§ **What you will do**
The reply must consist of one number: how many lines of the data include the word "dimensions".
══ Data under study ══
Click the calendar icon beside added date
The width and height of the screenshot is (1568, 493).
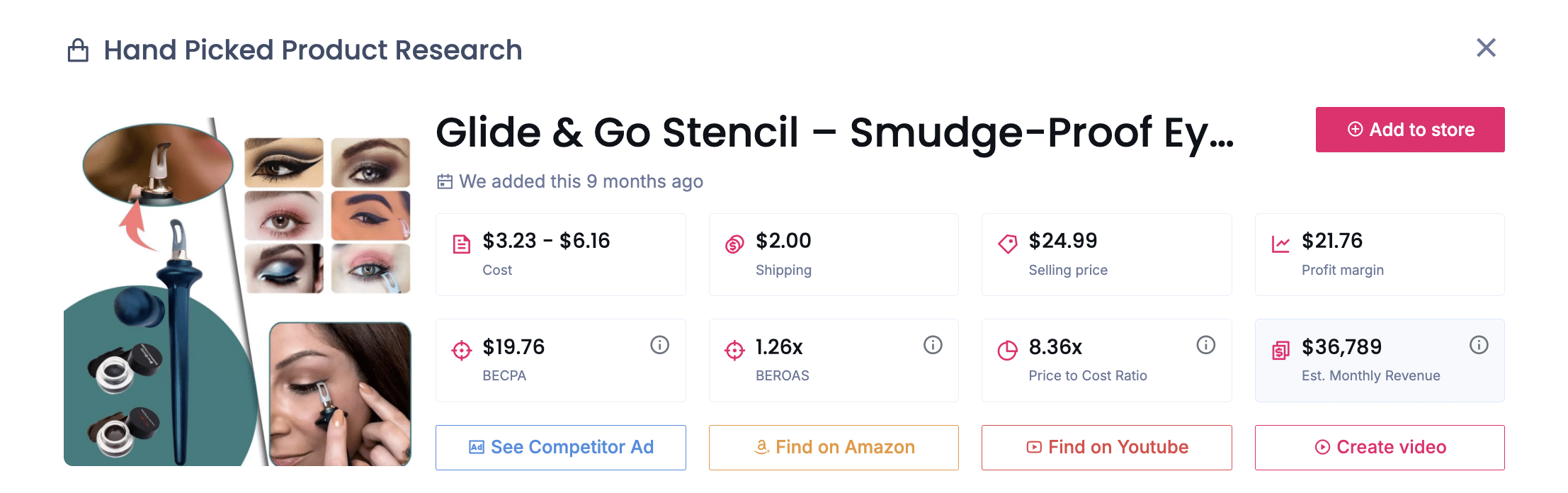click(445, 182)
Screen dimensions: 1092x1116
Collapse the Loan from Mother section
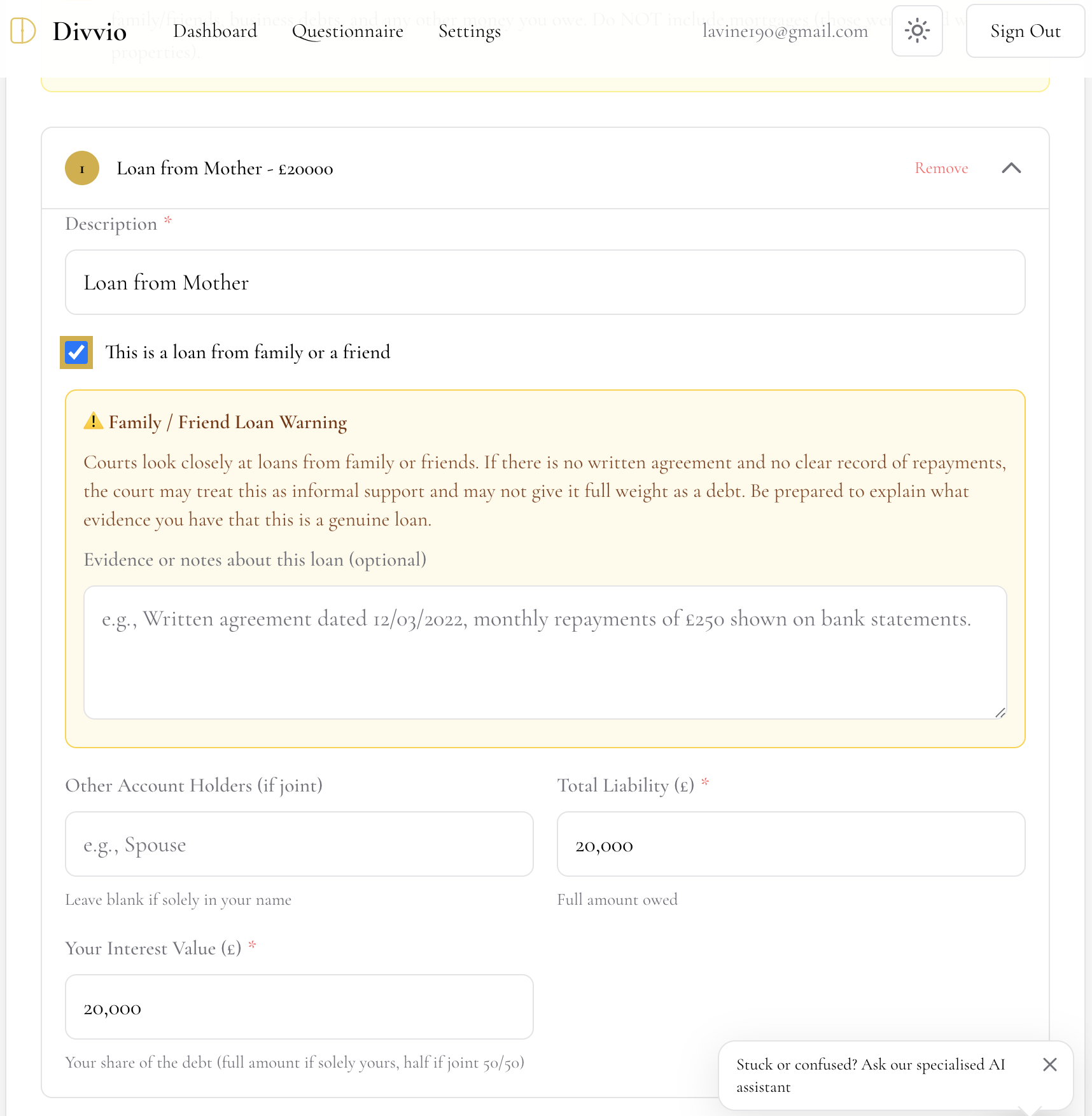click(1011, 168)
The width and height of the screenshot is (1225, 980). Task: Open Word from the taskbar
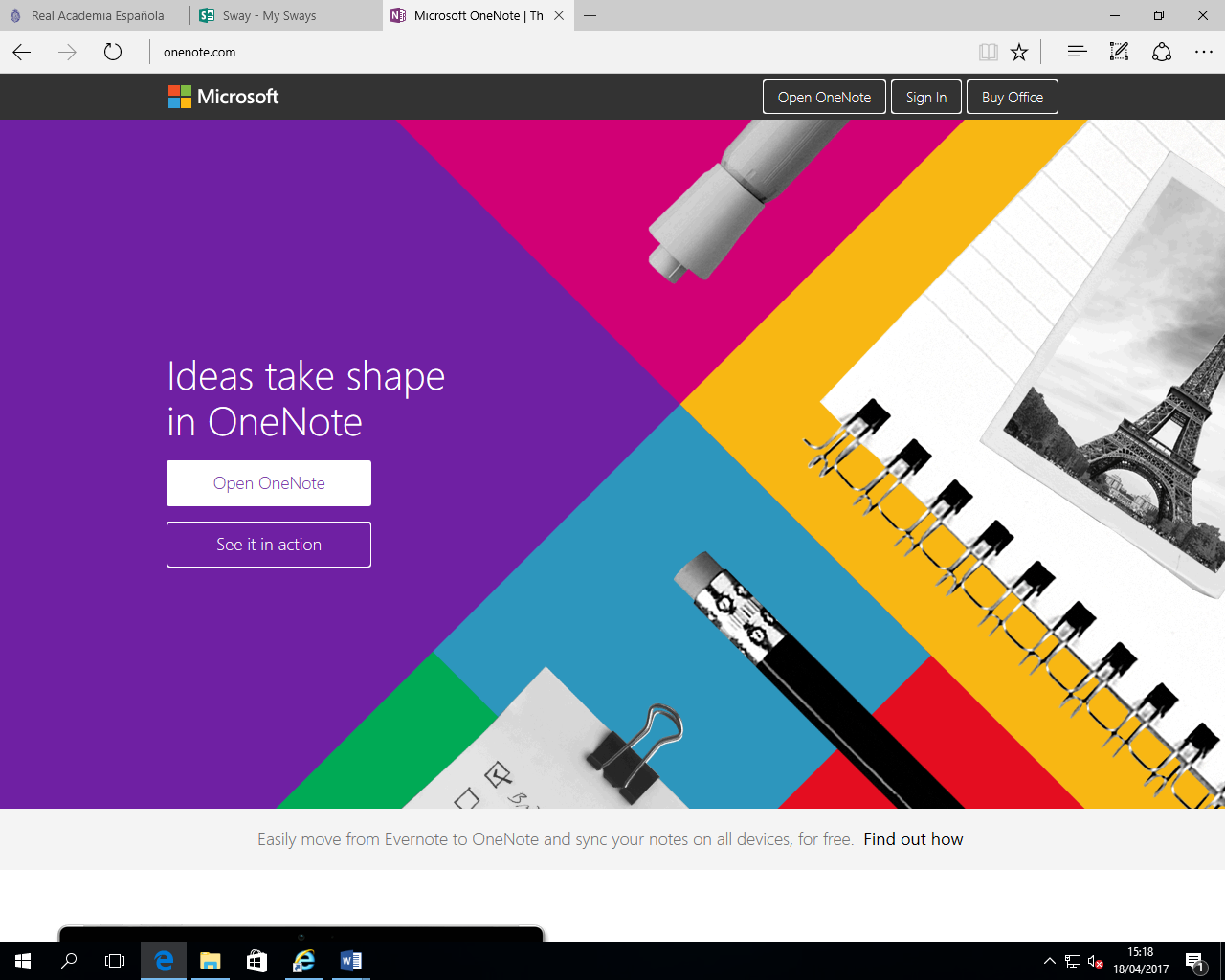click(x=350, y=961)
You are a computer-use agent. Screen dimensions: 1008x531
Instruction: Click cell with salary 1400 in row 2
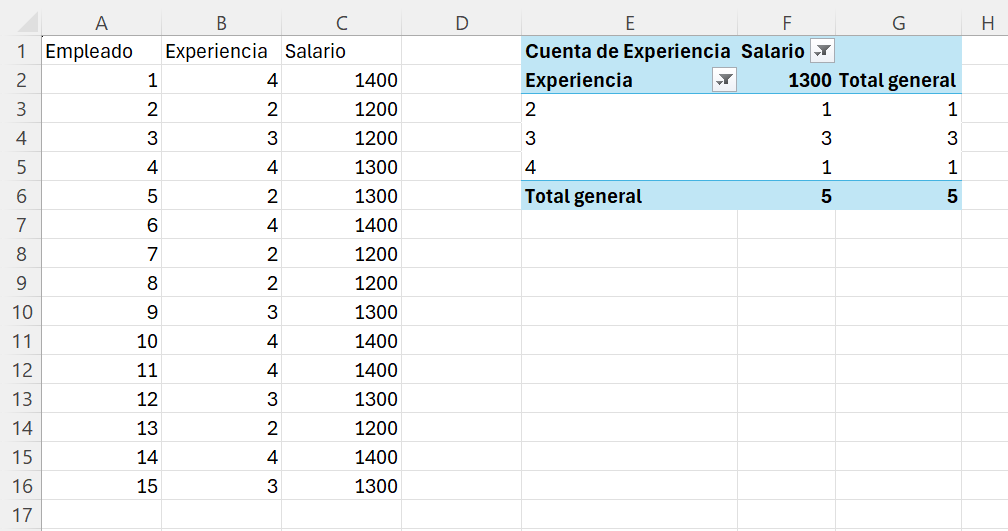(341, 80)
═══
══ Data under study ══
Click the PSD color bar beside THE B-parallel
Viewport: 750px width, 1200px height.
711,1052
═══
§ **Response area**
2